People: Charles Dilkes Loveless (Lovelace)

Name Loveless, Charles Dilkes
Place of work Greenwich
Employment dates
23 September 1844 – February 1848

Posts 1844 – 1848

Magnetic Assistant

Born 1827, Dec 11?

Died 1904, Jul 05?


Known addresses 1860

Vanburgh Fields


In the early days of the Magnetic Observatory, posts were directly funded directly by the Treasury rather than by the Admiralty. As such, they were not established posts. Seemingly recommended by Lieutenant Rivers, one of the officers at Greenwich Hospital, Loveless was initially taken on on a trial basis on 23 September 1844 (RGO6/24/92). Aged just 16, he had attended the Royal Naval School in Camberwell. He was taken on at around the same time as Hugh Breen Junior (who was promoted from the post of Computer on the Lunar Reductions). The two of them replaced John Hind and James Paul who both resigned from the department in the autumn of 1844. Loveless resigned his post in February 1848.

At the time when Loveless was in post, although the Magnetic Assistants were well paid (£120 a year), their position was also a precarious one as the Magnetic Observatory was only ever supposed to be temporary. In 1849, the number of Magentic Assistants was reduced from three to one. Loveless appears to have left to take up a seccure post (on less pay) at the Royal Hospital for Seamen (Greenwich Hospital). The New Navy List for 1853 records him working as a third class clerk working for the Clerk of the Cheque on a salary of £80 a year.

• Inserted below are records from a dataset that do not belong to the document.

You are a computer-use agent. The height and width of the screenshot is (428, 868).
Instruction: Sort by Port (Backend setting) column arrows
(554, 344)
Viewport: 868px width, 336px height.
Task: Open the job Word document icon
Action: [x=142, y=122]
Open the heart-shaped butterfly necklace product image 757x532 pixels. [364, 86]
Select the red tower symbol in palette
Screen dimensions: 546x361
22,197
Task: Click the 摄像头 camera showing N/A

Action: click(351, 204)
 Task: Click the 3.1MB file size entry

His father, Bassett Jones Loveless, lost his left arm when serving on the 32-gun frigate Castor under Captain Charles Dilkes, after whom Charles appears to have been named. Loveless senior was appointed to the staff of Greenwich hospital on 8 May 1844 (Navy List). He is recororded as living in and a lieutenant on a pension of £91. 5s a year.

According to Philip Newell (Greenwich Hospital, 1984)

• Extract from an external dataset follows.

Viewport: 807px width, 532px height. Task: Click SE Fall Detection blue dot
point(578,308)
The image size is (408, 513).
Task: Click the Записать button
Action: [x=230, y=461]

‘Mr [Charles] Dilkes Loveless was one of a long line of faithful servants of Greenwich Hospital. He began as a clerk in the old out-pensions department and by 1870 he was the acknowledged authority on the past of the institution (succeeding John Livingston Jay who wrote a history of which no copy can now be traced). Reports on the Hospital and its School fell like autumn leaves between 1860 and 1882, too numerous to detail, but for most Loveless was Secretary or member and wrote any summary of the past that was needed.’

The name Loveless sounds similar to Lovelace. In the correspondence regarding his appointment, Rivers, Glaisher and Airy all seem to write Lovelace (RGO6/1). Loveless’s name also appears as Lovelace in Airy’s Journal, the 1844–1848 volumes of Greenwich Observations and the Reports of the Astronomer Royal. Presumably Loveless never saw his name in print, which could be why the error persisted. Whether or not he was also paid under the wrong name is unclear.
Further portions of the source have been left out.